5.0 from 60 votes
Grilled Corn, Chicken and Bacon Beer Chowder
This delightful recipe is easy to follow and perfect for any occasion.
Total Time
1 hr
Servings: 4
Course:
Soup
Cuisine:
American
Ingredients
- 6 lices Bacon chopped
- 1 sweet onion diced
- 4 garlic cloves minced
- 1/2 teaspoon smoked paprika
- 1/4 teaspoon salt
- 1/4 teaspoon pepper
- 3/4 cup your favorite beer
- 4 cups reduced-sodium chicken stock
- 1 cup chopped Yukon gold potatoes
- 1 cup cooked and shredded chicken breast
- 6 ears corn fresh, grilled or roasted, kernels cut from cob (I did half and half)
- 1 1/2 cups half and half
- 1 1/2 tablespoons flour
- 3 tablespoons Freshly chopped chives for garnish or any fresh herbs!
Instructions
- Heat a large pot over medium-low heat and add the bacon.
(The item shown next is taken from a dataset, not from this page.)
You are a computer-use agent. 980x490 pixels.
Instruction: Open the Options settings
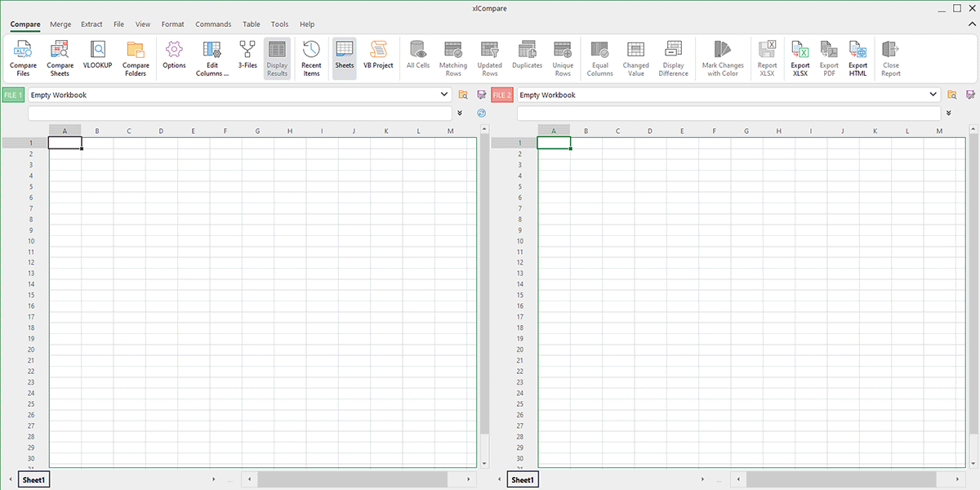tap(174, 57)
Cook until the bacon is crispy and the fat is rendered. Removed it with a slotted spoon and place it on a paper towel to drain excess grease.
- Add the onion, garlic, paprika, salt, pepper to the bacon grease and stir. Cook until the onions are softened, about 5 to 6 minutes. Pour in the beer and bring the mixture to a simmer, scraping any bits off the bottom of the pan. Pour in the chicken stock, the potatoes, chicken and a little over half of the corn. Bring the mixture to a boil, reduce it to a simmer and cover, cooking until the potatoes are fork tender, about 15 to 20 minutes.
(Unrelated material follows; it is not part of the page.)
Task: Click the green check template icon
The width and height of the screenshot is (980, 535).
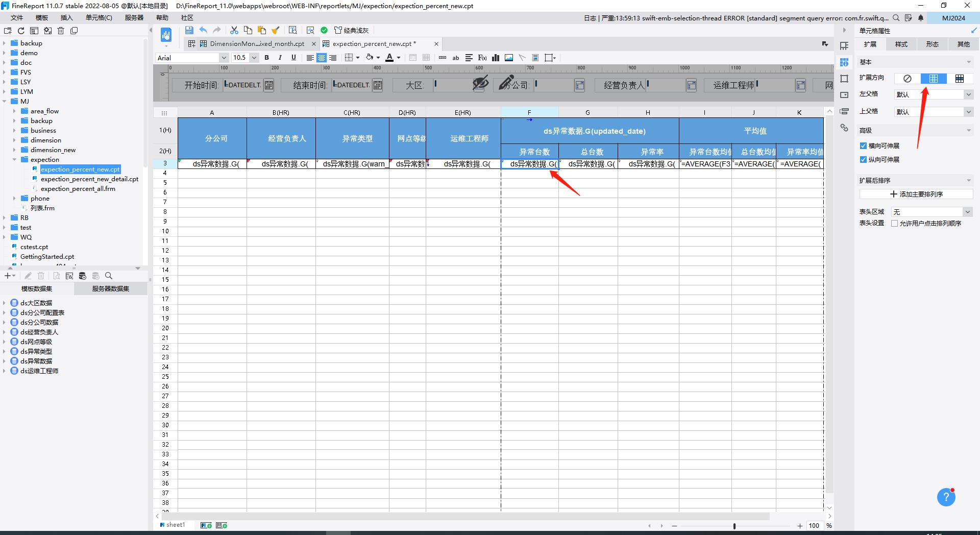Action: pos(324,30)
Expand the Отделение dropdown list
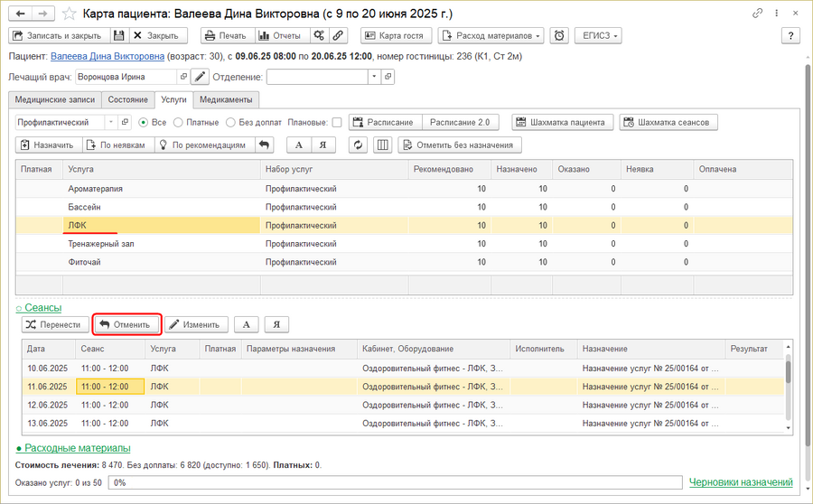This screenshot has width=813, height=504. (376, 78)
- In a shaker bottle, add the flour to the half and half and shake well until it is combined. Slowly pour it into the soup mixture while stirring. Simmer the mixture for 5 minutes – it should thicken up. Taste and season additionally if needed.
- Serve with the crispy bacon for topping, the extra corn and chives and/or herbs on top.